#### PROBLEM TO SOLVE:
After finding the line with "The height and width of the screenshot is (688, 1443)." in the entries below, copy that line and each one after it exactly, through the last line, and omit pictures.

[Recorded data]
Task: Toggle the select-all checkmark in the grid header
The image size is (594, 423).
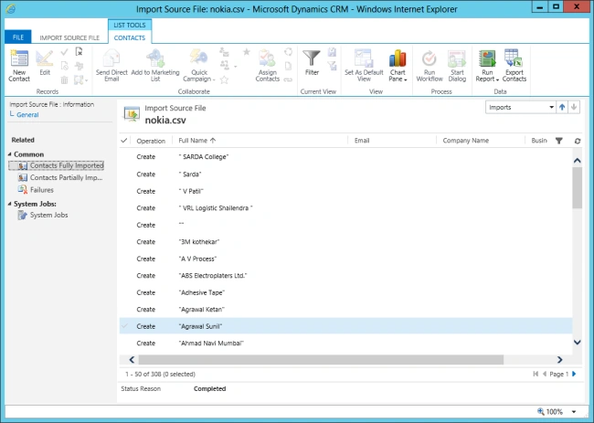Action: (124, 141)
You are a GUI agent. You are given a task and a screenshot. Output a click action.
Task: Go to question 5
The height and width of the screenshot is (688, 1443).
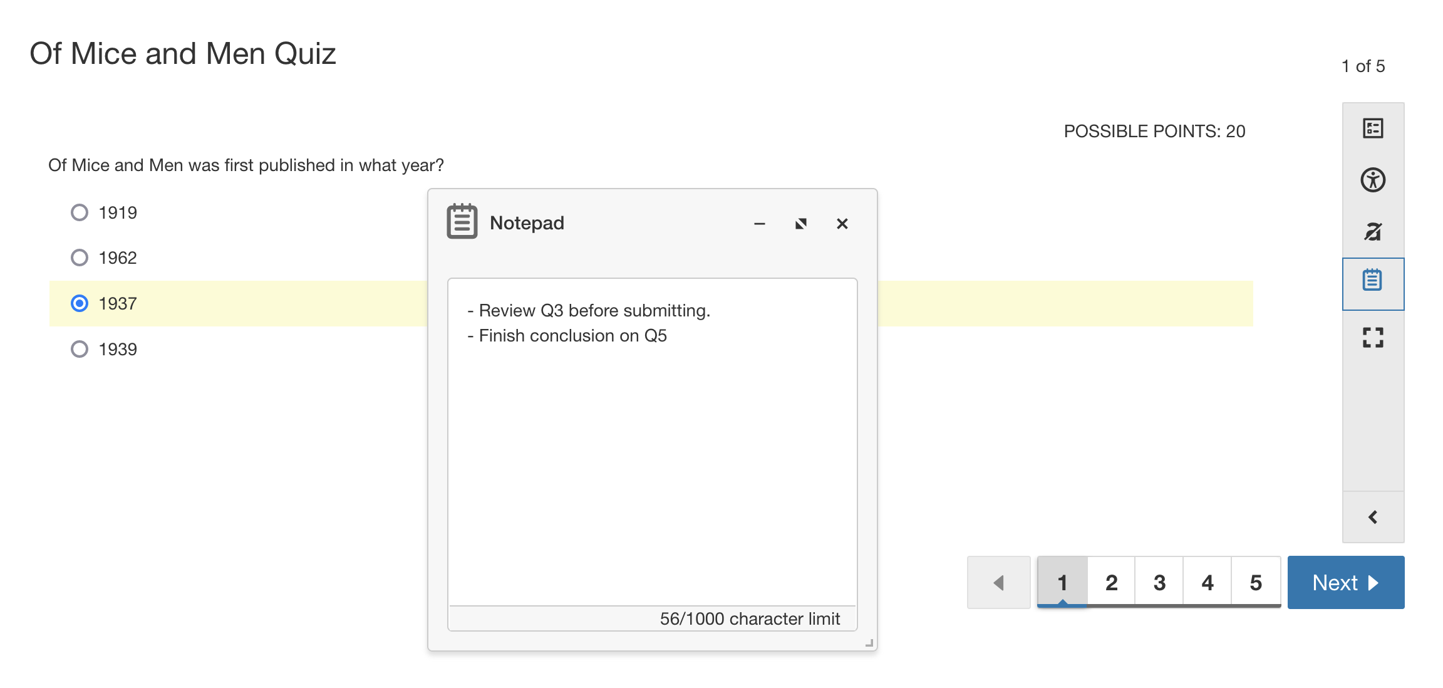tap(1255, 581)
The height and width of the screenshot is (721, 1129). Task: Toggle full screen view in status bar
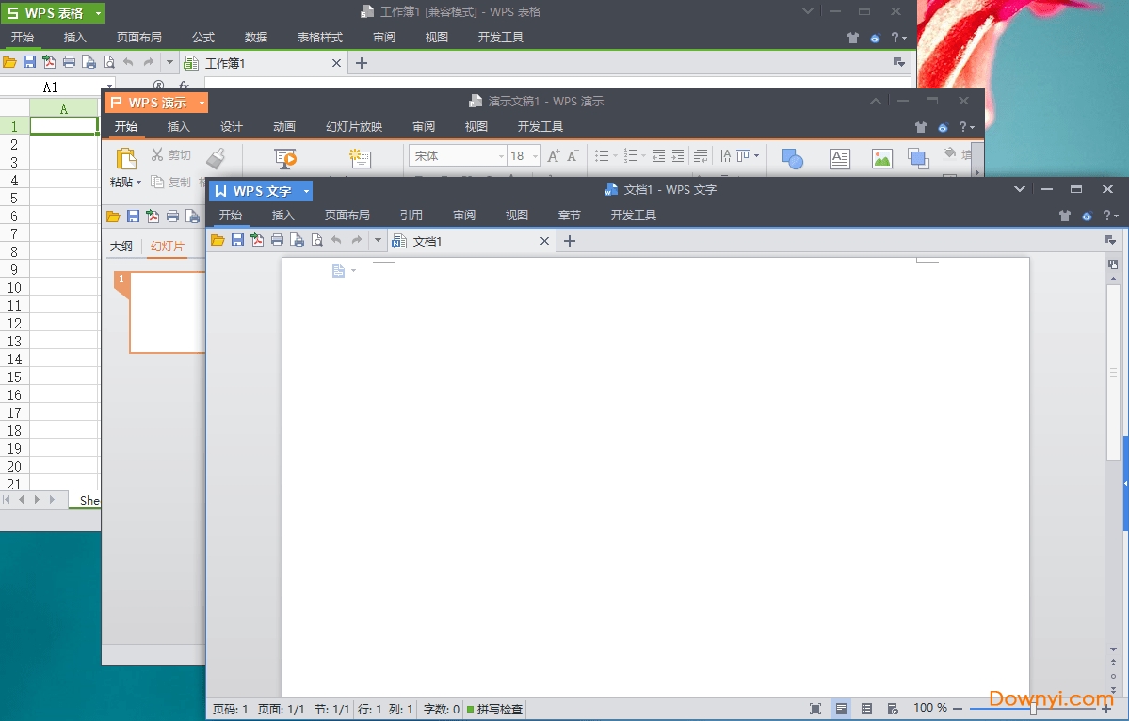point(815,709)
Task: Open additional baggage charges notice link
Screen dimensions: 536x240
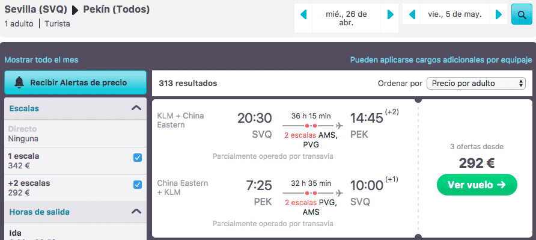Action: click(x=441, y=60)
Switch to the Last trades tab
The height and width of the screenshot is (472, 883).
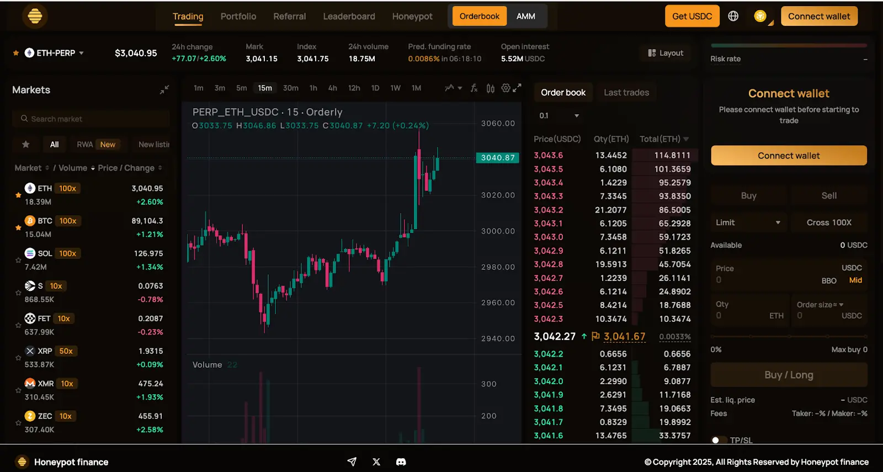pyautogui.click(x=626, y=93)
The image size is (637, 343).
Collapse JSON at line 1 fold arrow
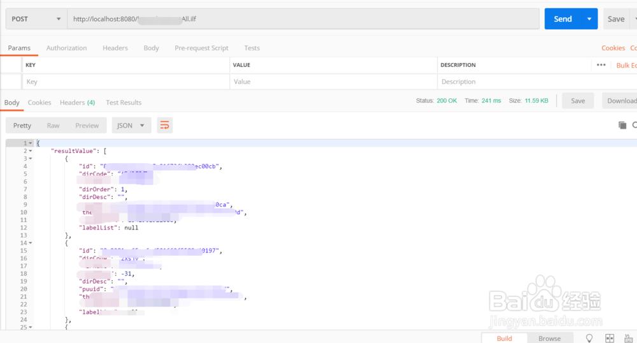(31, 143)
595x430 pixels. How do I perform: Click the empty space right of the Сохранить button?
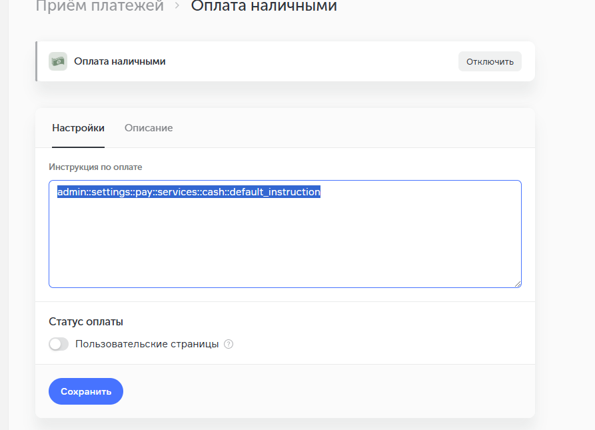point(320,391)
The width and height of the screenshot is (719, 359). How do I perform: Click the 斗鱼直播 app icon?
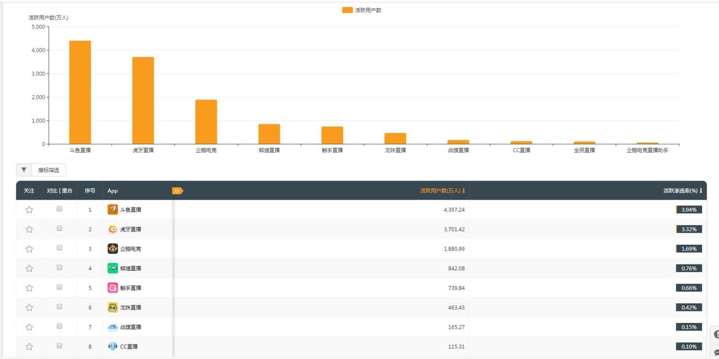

#### ANSWER TO THE EXERCISE:
The height and width of the screenshot is (688, 1443).
tap(1255, 581)
The height and width of the screenshot is (721, 1129). Task: Toggle full screen view in status bar
point(815,709)
Task: Open additional baggage charges notice link
Screen dimensions: 536x240
Action: click(x=441, y=60)
Switch to the Last trades tab
The height and width of the screenshot is (472, 883).
pyautogui.click(x=626, y=93)
The image size is (637, 343).
Collapse JSON at line 1 fold arrow
(31, 143)
595x430 pixels. How do I perform: Click the empty space right of the Сохранить button?
point(320,391)
The width and height of the screenshot is (719, 359). How do I perform: Click the 斗鱼直播 app icon?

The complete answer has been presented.